Patients with Atherosclerosis: There have been many recent studies of patients using intravascular ultrasound (IVUS) to quantify coronary atheroma progression and regression. It seems likely that the pressure modifying effects of drugs could have a major impact on the evolution of atheroma. It is also logical to assume that pressure in the central aorta, rather than pressure in the brachial artery is more relevant to this process. Thus, it would be very interesting to define the impact  of drug related changes in central aortic pressure (both absolute changes and qualitative circadian rhythm changes) with regard to the evolution of atheroma.  

 

Patients with Heart failure: Ventricular:vascular coupling is a key determinant of systolic and diastolic function. We spend much time studying the heart as a pump but too little time considering the huge importance of the aorta as the conduit.
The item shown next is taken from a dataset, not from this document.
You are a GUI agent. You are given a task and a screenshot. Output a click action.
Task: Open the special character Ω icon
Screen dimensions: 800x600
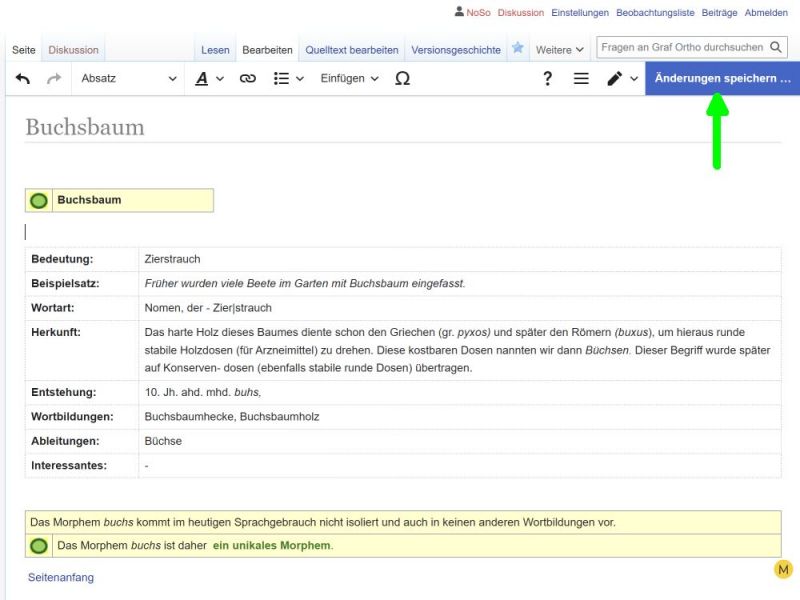[x=403, y=78]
Pulse wave characteristics are potentially very important in heart failure but have been poorly studied.  The impact of acute or chronic heart failure on central aortic pressure profiles over 24hrs, the impact of drug therapies on these parameters, and their impact on outcomes, has never been established. The recent data showing impressive falls in plasma NT-proBNP in patients with heart failure receiving direct renin inhibition is consistent with a significant beneficial effect of the intervention on central aortic pressures and improved ventricular:vascular coupling.  

 

Conclusions:

Technology is now available that has the potential to provide much added value to ongoing clinical trials by providing the first detailed recordings of ambulatory central aortic pressures and a repository of arterial pulse wave form data that could be further analysed for other key indicators of large artery function and the impact of specific drug therapies. The standard clinic brachial BP reading has provided an important but crude read-out of the impact of drug therapies on the arterial circulation and pressures. There is a clear need to move to the next level to better appreciate the mechanism of action of modern drug interventions and  inform the development of even more effective drug interventions in the future.

2 Responses

  1. Adam Said,

    Eric,

    We spoke this afternoon about rAI and CASP and how this data, together with gender and age, can be used to derive a “vascular age”. Would you mind forwarding the conversion data? I would be very interested to review it.

    Thank you for your time and help.

    Posted on June 2nd, 2009 at 5:22 pm

  2. admin Said,

    thank you Dr. Adam. I hope you recieved everything you needed. It is always a pleasure working with a medical professional.